I am having problems trying to get my regular expression right. Basically, I have an HTML string which contains various links. If the href attribute points to the same domain, or a domain in a list of approved domains, nothing is changed. Anything else should be changed to a redirect page with the original href as a URL parameter
for example, assume the following domain names are allowed:
domain1, domain2, domain3
and disallowed domains point to "/redirect.htm?url=..."

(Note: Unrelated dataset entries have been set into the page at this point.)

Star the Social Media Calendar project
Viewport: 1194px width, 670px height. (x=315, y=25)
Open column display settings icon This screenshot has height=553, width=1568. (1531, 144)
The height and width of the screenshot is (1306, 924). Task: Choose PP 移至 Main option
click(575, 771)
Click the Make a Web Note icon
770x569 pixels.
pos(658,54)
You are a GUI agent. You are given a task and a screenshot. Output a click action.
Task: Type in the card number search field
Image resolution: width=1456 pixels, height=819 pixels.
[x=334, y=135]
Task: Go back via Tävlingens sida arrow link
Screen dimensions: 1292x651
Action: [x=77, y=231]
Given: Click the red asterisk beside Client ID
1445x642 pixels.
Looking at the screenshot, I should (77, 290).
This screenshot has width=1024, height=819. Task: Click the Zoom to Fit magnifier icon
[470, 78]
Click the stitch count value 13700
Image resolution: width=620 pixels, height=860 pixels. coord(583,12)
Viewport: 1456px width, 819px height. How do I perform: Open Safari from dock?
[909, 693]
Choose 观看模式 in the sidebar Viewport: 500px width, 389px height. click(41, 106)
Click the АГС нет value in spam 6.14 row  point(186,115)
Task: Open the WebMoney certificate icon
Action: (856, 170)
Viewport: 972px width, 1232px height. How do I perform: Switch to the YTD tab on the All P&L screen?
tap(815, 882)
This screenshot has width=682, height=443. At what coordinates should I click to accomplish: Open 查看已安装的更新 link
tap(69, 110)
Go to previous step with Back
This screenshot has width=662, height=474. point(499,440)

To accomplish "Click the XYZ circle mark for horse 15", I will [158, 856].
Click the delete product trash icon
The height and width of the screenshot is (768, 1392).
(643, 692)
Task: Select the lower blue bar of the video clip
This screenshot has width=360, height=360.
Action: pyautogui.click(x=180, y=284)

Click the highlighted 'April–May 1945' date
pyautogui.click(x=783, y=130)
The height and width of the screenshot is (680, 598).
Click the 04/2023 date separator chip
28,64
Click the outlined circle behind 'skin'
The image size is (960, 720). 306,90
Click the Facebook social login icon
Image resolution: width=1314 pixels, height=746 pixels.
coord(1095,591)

I would want the following string
<p>this is a paragraph with
<a href="/index.htm">link 1</a> and
<a href="http://domain4/page.htm">link 2</a> and
<a href="http://www.domain1.com">link3</a> and
<a href="http://www.domain5.com/directory/page.htm">link 4</a>
</p>
to be changed to:
<p>this is a paragraph with
<a href="/index.htm">link 1</a> and
<a href="/redirect.htm?url=domain4/page.htm">link 2</a> and
<a href="http://www.domain1.com">link3</a> and
<a href="/redirect.htm?url=www.domain5.com/directory/page.htm">link 4</a>
</p>
I should also point out that I am using IdocScript, a java based custom language for our content management system. I don't need help with that, just the regular expression.
the best I have come up with so far (which clearly doesn't work) is:
<$ regex = "href=\"(^(/|domain1|domain2|domain3)" $>
<$ regexReplaceAll( originalString, regex, 'href="/redirect.htm?url=$1') $>
Can anyone help?